Our aim is to focus resources on families who need our support most so they get help early and we can try to help them not to need social care services in the future. As part of our overall family resilience approach we want to create a network of hubs around the county which support children right up until they are 11 rather than five as now. With these targeted in areas with most need.
We are consulting on proposals to close some centres but the service is not just about buildings - outreach workers will visit families in their homes and we could work with partners to provide the right help at the right time.
We currently have 58 children's centres. The proposal is for 19 main centres to continue and another eight to become satellite centres. This means that 31 current centres would close and we would seek to find alternative uses for the buildings.
However, in total, there would be 21 main centres and nine satellites, because it's proposed that two new main centres would be opened, one in Horley and one in Dorking, at a site where some family services are already delivered. In addition, another satellite would be established, in Addlestone.
Concessionary bus fares
We currently provide benefits over and above the requirements of the national scheme We are one of a few areas in the country still offering bus users both the additional concessions covered in the consultation - free travel on a disabled person's bus pass at any time (before 9.30am and after 11pm on weekdays) and free companion bus passes. Only around two per cent of journeys under the scheme are made before 9.30 in the morning and these proposed changes would bring us into line with most other councils.
Libraries and cultural services
More people are using our online services with fewer visiting in person, there's been a 25% drop in visits since 2010. So we're looking at how we can do things differently to fit better with modern life. We also spend more on libraries than similar councils - £14 per person compared with £9.89 for average county council.
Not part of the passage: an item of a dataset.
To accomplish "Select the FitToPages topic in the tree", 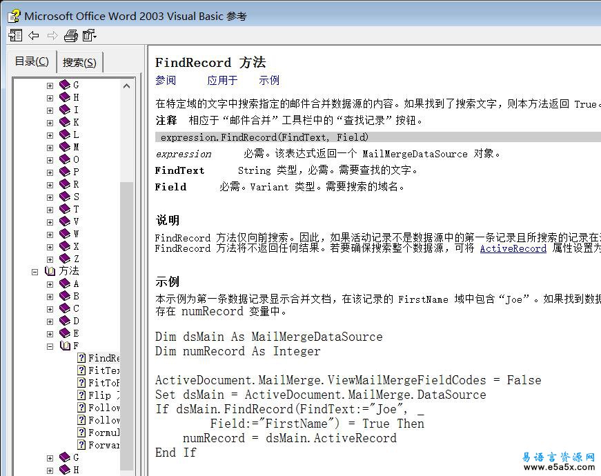I will pyautogui.click(x=104, y=383).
We want to hear people's views on how we could reshape services based on some core principles - such as whether libraries could come together with a range of local services under one roof; how technology could be used to offer more access; how libraries enable people to learn and access information; what role libraries could play in strengthening communities and the opportunities for volunteers.
Special Education Needs & Disabilities (SEND)
Our proposals include giving support as early as possible and identify needs earlier which would be better for those who need help. We want views on how we ensure children's voices are heard, how we provide support nearer to home and reduce the need for children to go to schools out of the county. We plan to create an extra 350 specialist school places in Surrey over the next two years.
Overall the proposed changes could mean better outcomes for children and families. And at a time when government funding is failing to keep pace with the big increase in children needing help.
Community Recycling Centres
The financial pressures we're facing are severe so we have no choice but to look again at whether savings can be found at community recycling centres. We have to consider closing some centres which are used by fewer people and process less waste.
Surrey currently has 15 Community Recycling Centres - three options are being considered in the consultation:
1. Closing four smaller, less-used centres in Bagshot, Cranleigh, Dorking and Warlingham and increasing the number of days a week that Leatherhead, Camberley and Caterham open from six to seven. The four centres only handle around a tenth of the total waste.
2. Closing six smaller, less-used centres at Bagshot, Cranleigh, Dorking, Farnham, Lyne (Chertsey) and Warlingham and investing savings into opening the remaining nine centres seven days a week while also increasing the number of staff and looking at improving facilities and technology. Less than a fifth of waste is handled by these six centres.
3. Closing the same six centres and changing the opening times at the remaining nine. Between October and March they would open for five days a week avoiding closing at the most popular times. Savings would be invested in opening the centres seven days a week from April to September when opening times would also be extended into the evening where possible. In addition the number of staff would be increased and improvements to facilities and technology considered.
I know that some of the proposals will not be popular but we have to change how we do things. We need to target the resources we do have in the areas where we can make the biggest difference to people's lives. By working together with other organisations across Surrey and working better with communities, we can provide best possible support with the resources available to us, especially to those that are most vulnerable.
The council will be publicising the consultations widely and will provide members with materials that you can use to promote the consultations. We'd appreciate your help with raising awareness of the consultations with residents, communities and organisations in your area.
David Hodge CBE
Leader of the Council"
With such a pressing need to cut costs one does cynically ponder on whether these proposals are already set in stone, and much will depend upon the volume of resident and Councillor response to the proposals. Once the links to these consultations are published we will ensure these are highlighted on this site and we encourage everyone to respond. Apathy will just be a "green light" for these proposed cuts to go ahead.